High Stakes, Low Originality
There is a specific kind of disappointment that comes with a “pre-release” screening. You walk in hoping to be the first to see a modern classic, especially with a heavy-hitting Don Winslow adaptation and an epic cast like this. Unfortunately, Crime 101 is a movie that spends so much time trying to be “cool” and “mysterious” that it forgets to be actually engaging. It’s a 6/10 at best, and honestly, that’s being generous because the cast is doing the heavy lifting for a script that feels like it was written by an AI tasked with “Generic Heist Thriller.”
The Accent Turmoil
Let’s talk about the elephant in the room: Chris Hemsworth. We know him, we love the rumbly Australian charm, but here he’s trying to disappear into an American accent to play Mike Davis. The problem? He “drops” the accent on numerous occasions, and it becomes a total distraction.

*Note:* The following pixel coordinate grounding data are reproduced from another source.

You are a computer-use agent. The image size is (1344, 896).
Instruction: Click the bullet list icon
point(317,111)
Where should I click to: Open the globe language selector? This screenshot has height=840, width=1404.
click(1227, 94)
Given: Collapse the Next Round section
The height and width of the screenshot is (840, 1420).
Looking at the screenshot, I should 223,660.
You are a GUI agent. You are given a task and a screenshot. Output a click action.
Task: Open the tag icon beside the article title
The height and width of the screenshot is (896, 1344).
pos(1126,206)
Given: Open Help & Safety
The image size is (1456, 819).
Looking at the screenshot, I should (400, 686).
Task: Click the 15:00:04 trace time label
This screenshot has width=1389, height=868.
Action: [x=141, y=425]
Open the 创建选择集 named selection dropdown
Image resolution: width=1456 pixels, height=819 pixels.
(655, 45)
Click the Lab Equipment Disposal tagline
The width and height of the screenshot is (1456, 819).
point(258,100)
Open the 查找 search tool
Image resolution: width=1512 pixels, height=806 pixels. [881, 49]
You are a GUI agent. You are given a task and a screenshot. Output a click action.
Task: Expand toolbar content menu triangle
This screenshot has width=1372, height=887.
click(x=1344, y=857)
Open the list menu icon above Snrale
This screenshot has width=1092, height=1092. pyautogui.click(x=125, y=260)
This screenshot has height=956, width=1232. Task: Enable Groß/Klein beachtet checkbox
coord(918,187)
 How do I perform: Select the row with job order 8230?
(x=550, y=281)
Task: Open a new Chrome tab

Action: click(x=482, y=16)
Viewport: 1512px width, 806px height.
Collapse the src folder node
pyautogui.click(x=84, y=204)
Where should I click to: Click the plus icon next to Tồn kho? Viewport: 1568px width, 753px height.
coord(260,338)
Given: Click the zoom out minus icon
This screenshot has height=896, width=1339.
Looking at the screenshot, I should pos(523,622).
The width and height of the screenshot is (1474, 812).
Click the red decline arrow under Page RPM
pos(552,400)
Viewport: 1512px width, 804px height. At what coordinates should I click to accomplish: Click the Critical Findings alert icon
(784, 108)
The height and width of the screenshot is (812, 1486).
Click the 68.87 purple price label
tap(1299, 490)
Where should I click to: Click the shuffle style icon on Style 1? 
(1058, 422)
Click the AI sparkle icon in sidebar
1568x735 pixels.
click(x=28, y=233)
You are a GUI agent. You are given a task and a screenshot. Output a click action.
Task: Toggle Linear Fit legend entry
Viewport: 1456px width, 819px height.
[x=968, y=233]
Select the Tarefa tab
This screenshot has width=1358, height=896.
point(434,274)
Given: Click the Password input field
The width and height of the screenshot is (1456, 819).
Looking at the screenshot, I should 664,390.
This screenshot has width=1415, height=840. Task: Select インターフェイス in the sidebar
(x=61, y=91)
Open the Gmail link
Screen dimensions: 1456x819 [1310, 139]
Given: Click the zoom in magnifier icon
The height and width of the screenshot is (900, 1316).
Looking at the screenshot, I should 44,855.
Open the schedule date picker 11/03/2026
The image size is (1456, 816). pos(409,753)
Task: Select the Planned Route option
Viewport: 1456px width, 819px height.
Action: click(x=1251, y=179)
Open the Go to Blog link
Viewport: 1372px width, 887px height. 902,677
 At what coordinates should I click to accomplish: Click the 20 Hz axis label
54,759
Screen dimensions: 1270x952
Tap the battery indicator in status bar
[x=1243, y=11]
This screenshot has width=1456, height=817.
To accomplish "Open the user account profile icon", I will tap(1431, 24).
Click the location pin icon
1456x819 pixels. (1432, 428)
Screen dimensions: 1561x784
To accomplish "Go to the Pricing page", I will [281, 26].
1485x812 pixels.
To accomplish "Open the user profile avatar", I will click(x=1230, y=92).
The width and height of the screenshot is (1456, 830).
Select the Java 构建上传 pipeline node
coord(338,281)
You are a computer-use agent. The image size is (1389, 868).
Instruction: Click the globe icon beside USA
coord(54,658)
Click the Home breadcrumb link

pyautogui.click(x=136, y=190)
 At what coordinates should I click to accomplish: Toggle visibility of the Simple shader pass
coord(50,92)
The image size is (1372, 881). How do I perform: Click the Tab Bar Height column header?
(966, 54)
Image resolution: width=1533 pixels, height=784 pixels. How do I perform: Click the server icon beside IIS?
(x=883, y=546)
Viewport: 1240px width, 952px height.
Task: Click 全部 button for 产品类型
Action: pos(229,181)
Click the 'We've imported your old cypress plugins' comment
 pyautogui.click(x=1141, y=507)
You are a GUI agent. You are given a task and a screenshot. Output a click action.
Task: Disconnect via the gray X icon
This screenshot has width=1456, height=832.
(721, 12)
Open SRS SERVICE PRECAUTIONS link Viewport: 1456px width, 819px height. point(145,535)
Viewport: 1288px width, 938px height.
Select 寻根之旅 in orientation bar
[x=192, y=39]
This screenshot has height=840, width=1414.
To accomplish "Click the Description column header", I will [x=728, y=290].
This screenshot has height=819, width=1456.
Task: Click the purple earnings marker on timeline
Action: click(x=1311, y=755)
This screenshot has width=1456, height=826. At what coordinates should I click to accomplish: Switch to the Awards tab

I get what they were going for: he’s a man of mystery hiding his true Robin Hood-esque robberies. But because of the accent dropping, it felt like the accent was what he was actually hiding. Instead of wondering what his next move was, I was just waiting for the next vowel slip. It pulls you right out of the tension.
The “Movie Magic” Romance
Then there’s the subplot with his love interest Maya, played by the attractive Monica Barbaro. Look, we’ve all seen the “lonely thief meets the girl” trope, but this felt particularly lazy. In one scene, Hemsworth texts a straightforward request to take the lady to dinner, and she just replies with “yes” immediately? In what world? It felt completely fake. There was no chase, no friction, and zero stakes in their relationship development. It didn’t feel like a romance; it felt like a checkbox the director wanted to tick so the protagonist seemed “human.” We all know real life and good cinema… it just doesn’t happen that easily.
A Bright Spot in the Fatigue
If there is a reason to sit through the runtime, it’s Halle Berry. She was excellent in her performance as the fatigued career lady. You could genuinely feel her disgust for her life as it was. However, the writing let her down yet again. Placing her character at the mercy of the “white male boss who disrespected her” felt like more yawn-worthy, recycled writing that we’ve seen a thousand times before.
Tropes, Partners, and Yawns
The movie does have some bright spots. The cat-and-mouse tension is palpable at times, and Barry Keoghan is predictably great as the unlikable, violent motor-head kid. He’s the kind of villain you love to hate. But then the script falls back into the “Standard Police Procedural” handbook. We get the classic “Detective whose partner doesn’t believe him.” There’s a scene where one is waiting outside for the other to walk the crime scene, and the dialogue is so typical I actually found myself yawning.
The Verdict
The film had brief swaths of thrilling tension, but overall it was nothing like the mastery of ‘Heat’ or the king of that category in my opinion: ‘Point Break’ (Keanu Reeves/Patrick Swayze). And speaking of ‘Point Break’, they never circled back to Nick Nolte’s character, which was a glaring miss. The name ‘Crime 101’ suits this adaptation because it offers a very basic intro 101 study/course about movies of this genre. By the time the credits rolled, I realized there wasn’t a single moment that made me say, “Wow, I’m really having a good time here.”